Dataset items:
══════════════════════════════
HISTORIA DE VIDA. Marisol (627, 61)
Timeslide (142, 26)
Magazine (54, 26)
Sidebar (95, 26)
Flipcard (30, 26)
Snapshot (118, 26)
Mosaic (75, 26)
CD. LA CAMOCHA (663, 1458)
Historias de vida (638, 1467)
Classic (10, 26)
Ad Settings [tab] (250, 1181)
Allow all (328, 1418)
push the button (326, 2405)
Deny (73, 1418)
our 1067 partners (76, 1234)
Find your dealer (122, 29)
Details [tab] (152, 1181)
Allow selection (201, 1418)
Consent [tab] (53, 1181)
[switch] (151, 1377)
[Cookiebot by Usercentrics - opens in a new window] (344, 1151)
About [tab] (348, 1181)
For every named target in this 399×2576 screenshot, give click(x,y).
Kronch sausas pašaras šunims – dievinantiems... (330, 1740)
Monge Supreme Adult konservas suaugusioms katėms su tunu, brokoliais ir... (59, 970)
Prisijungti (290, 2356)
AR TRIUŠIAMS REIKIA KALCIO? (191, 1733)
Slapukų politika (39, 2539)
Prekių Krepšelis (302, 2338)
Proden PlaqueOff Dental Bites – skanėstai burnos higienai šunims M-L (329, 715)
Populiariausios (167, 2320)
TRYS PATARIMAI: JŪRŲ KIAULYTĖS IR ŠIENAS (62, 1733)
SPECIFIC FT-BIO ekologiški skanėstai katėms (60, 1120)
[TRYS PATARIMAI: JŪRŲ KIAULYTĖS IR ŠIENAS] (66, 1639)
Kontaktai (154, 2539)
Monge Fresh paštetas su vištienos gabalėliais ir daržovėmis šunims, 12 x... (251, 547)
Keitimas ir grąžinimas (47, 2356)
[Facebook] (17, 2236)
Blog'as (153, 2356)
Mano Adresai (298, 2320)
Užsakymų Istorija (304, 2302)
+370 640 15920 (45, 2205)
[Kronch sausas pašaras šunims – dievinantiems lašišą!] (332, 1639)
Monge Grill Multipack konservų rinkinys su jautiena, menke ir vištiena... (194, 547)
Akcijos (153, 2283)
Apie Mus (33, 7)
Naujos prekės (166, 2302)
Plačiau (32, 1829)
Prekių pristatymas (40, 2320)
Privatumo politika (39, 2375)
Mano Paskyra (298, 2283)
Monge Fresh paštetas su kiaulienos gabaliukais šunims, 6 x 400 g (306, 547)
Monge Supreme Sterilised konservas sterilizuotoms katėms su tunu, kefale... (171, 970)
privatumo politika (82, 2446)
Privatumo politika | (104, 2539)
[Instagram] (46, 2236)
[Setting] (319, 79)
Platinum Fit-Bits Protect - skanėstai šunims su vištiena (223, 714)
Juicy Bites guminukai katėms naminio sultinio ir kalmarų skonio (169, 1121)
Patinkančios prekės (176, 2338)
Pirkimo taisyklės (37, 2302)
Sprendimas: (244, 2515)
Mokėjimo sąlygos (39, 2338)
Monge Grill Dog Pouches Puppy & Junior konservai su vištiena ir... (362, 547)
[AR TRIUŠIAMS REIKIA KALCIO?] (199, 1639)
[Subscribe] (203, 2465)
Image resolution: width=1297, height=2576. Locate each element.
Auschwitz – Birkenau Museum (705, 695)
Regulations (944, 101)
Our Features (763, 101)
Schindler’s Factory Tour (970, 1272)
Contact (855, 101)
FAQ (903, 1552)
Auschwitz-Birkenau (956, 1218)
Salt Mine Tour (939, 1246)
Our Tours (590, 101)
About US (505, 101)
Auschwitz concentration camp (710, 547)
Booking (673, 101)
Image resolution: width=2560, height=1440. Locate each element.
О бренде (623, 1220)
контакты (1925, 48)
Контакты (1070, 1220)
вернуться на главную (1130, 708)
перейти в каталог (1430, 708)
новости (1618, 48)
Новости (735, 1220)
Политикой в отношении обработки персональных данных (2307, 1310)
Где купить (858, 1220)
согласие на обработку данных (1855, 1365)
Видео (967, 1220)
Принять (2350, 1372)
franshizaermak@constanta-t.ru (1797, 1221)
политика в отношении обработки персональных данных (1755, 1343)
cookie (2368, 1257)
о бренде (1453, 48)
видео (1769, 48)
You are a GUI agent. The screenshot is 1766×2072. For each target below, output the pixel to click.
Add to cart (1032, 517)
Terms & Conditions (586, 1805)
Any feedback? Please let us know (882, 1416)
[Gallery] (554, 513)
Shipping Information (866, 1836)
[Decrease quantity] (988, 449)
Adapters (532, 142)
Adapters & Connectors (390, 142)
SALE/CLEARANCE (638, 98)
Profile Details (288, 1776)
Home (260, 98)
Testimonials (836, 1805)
══════════════════════════════
### WORK TO BE COMPLETED
The answer is each line from the entries above in which the word "width" occurs.

### RESULT OF THIS TASK
Image resolution: width=1297, height=2576. Locate each element.
Image resolution: width=2560, height=1440. Locate each element.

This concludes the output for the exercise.